Your task: I need each line of the entries below that includes the string "computer".

** Opening Provided records block **

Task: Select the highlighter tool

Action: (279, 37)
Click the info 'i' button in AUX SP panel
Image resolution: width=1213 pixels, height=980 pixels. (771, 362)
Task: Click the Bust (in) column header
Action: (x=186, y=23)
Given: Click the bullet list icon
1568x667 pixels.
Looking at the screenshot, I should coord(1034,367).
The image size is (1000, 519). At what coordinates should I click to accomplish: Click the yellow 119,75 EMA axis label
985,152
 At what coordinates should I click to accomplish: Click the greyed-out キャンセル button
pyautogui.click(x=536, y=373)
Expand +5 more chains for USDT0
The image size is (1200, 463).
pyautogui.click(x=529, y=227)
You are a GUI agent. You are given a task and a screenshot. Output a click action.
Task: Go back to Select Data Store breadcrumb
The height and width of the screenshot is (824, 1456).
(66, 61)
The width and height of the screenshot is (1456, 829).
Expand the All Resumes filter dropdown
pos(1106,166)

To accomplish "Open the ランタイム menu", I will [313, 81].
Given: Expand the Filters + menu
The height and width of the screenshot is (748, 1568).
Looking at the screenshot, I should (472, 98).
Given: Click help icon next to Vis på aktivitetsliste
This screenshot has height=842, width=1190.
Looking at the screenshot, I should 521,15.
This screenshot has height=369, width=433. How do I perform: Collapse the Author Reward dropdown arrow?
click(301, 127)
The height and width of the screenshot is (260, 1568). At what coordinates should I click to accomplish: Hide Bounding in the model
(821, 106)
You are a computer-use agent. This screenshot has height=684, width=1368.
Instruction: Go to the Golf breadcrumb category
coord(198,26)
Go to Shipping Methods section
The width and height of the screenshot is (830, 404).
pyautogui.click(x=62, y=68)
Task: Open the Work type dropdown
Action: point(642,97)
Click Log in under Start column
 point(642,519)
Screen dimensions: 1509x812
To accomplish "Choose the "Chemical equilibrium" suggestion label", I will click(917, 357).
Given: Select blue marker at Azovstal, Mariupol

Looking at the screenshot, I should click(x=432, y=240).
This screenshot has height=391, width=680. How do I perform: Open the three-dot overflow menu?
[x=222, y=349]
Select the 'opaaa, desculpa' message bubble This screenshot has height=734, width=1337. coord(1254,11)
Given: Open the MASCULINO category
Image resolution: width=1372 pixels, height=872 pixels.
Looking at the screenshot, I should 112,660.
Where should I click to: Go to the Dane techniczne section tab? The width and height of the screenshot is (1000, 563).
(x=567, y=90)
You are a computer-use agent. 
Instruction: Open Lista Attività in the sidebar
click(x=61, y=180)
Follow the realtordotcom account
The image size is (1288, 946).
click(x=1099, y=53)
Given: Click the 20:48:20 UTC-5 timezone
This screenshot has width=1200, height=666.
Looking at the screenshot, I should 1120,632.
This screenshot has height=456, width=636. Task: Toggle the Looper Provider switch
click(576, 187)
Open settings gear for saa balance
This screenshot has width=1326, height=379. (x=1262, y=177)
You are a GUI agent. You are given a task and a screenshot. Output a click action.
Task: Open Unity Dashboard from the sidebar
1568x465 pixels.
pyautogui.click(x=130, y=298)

** Closing Provided records block **

Written answer:
You are a computer-use agent. This screenshot has height=684, width=1368.
You are a computer-use agent. 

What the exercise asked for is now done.